(Red)Shift into Snowflake: Riskified’s DWH migration

Yoni Eilon
Riskified Tech

--

In today’s tech world, almost everything you do is driven by data, from training your machine learning models to presenting high-level analytics to your management team — and your company’s Data Warehouse (DWH) plays a huge role in this.

But what happens when the DWH you’re using no longer meets your users’ requirements? When your DWH doesn’t scale well anymore? When you seem to be spending more and more time performing maintenance tasks on it?

Background

As a Data Engineer at Riskified for the past 5 years, I have been involved in many different projects, including implementing our DWH.

Our DWH is used by hundreds of employees in many departments at Riskified, including Data Engineering & BI, DataScience & Research, Support & Integrations, and Finance.

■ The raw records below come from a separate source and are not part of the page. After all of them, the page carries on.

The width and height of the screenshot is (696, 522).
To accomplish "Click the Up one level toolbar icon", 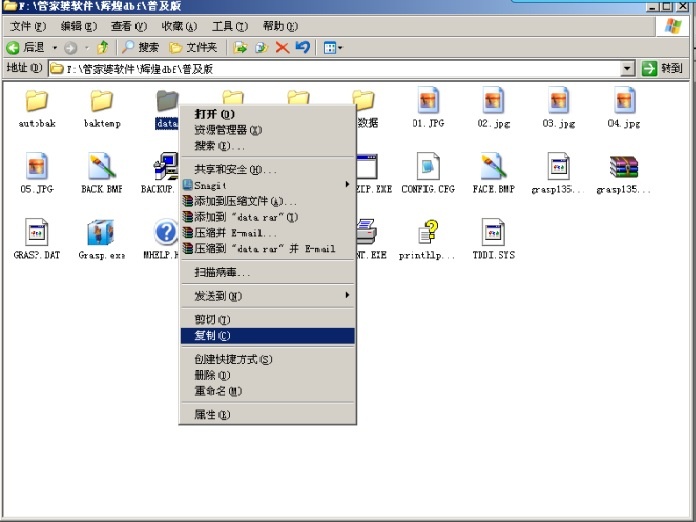I will pos(102,47).
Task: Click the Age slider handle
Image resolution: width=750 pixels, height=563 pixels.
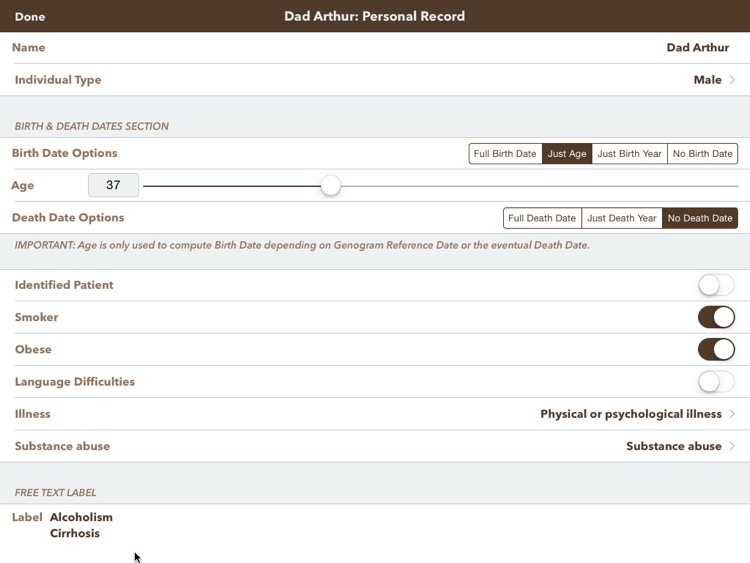Action: (x=330, y=186)
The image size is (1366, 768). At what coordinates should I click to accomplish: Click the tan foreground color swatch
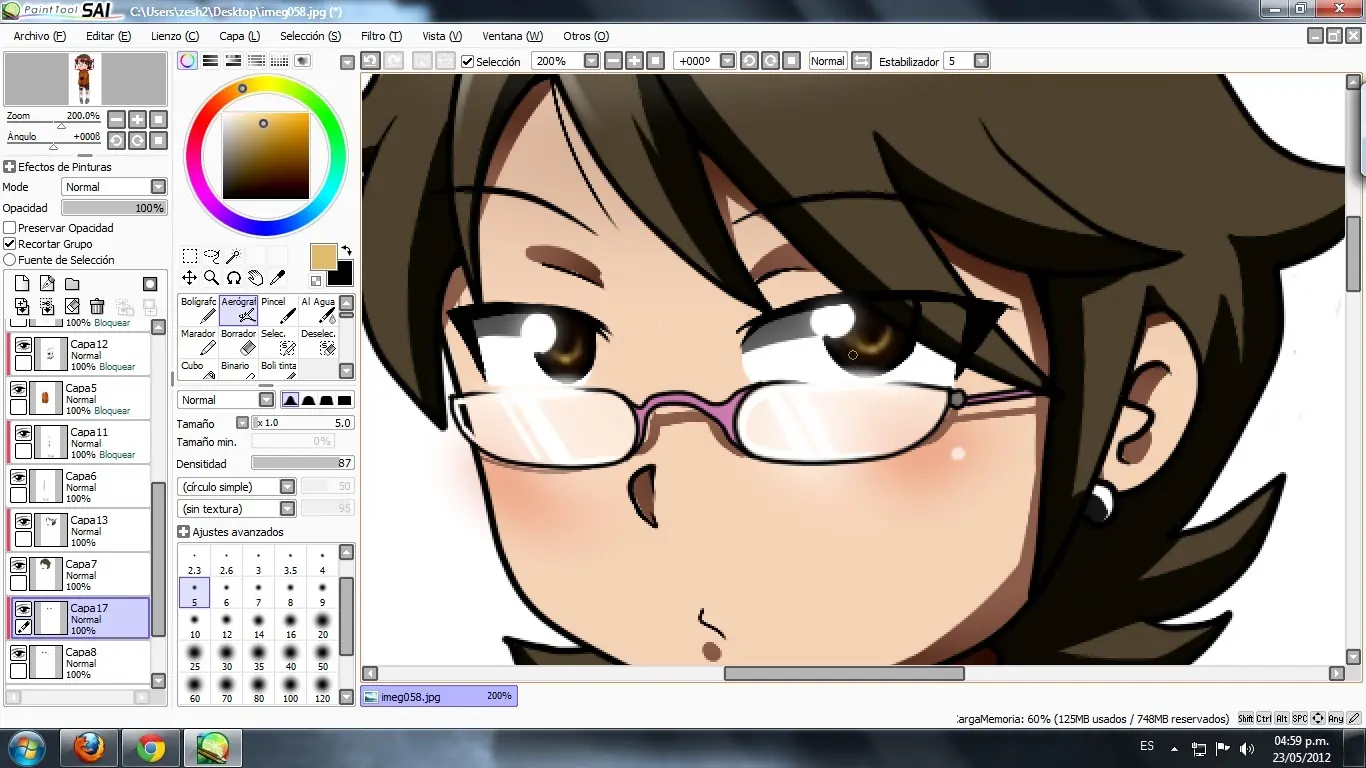[x=324, y=257]
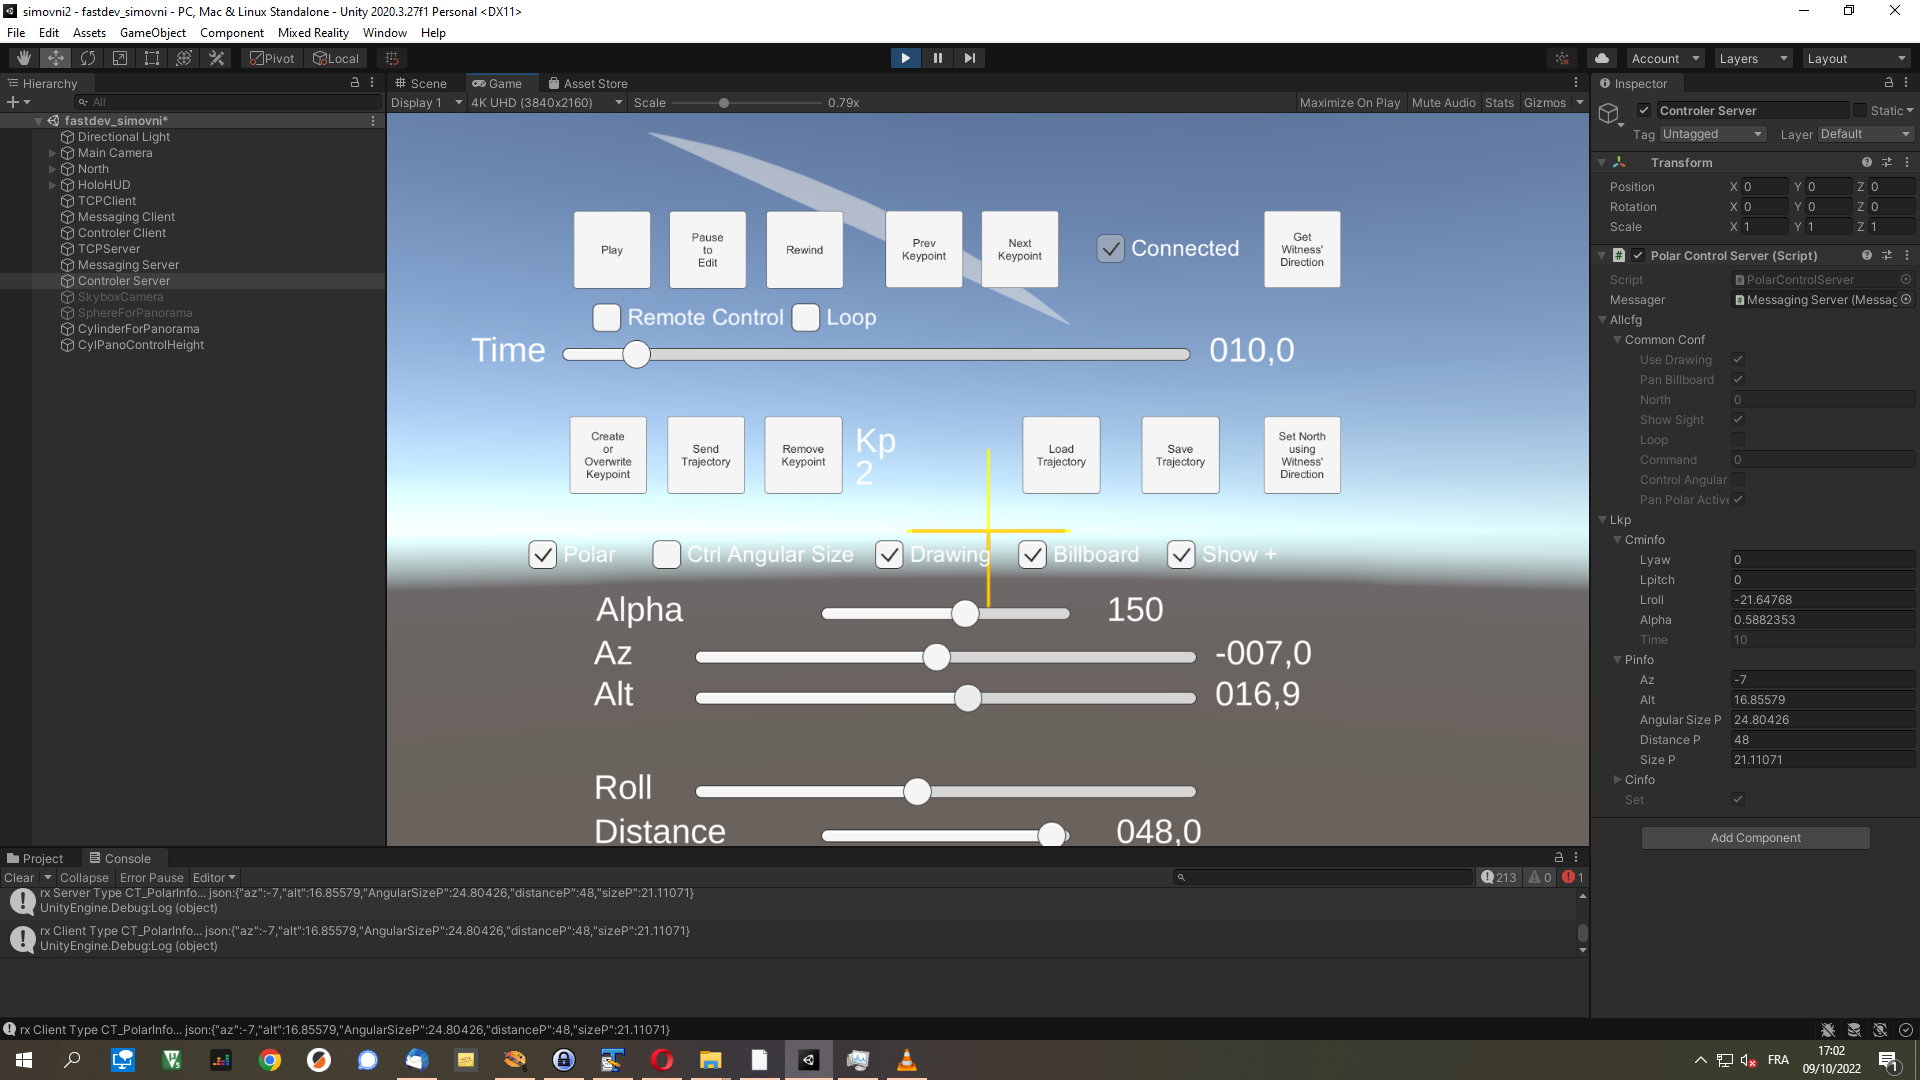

Almost every team needs to use the DWH, and they do so by using a variety of tools: SQL IDEs, Tableau, Databricks, Spark Jobs, and more. Our DWH is populated by many different sources of data: Online Postgres Databases, NOsql DBs, Kafka topics, and Amazon Kinesis streams, as well as some external systems, such as Hubspot and Salesforce.

In the years since its founding, Riskified has grown at a staggering rate, both in terms of personnel and in-traffic. We are handling much larger customers and they are sending us much more data. In addition, we are also improving our response time across the entire system, and while the DWH is not part of the online flow, it’s still required to provide a certain SLA level to its users.

We began using Amazon Redshift as our DWH about 6 years ago, when the company was still a startup with a small client base. We were already hosted on AWS, so Redshift was an easy choice, since it was easy to integrate with other AWS components (S3, IAM, etc.) with which we were already familiar. As the Data Engineering group, we were in-charge of building and maintaining the cluster, as well as developing and maintaining many of the ETL processes that populate it.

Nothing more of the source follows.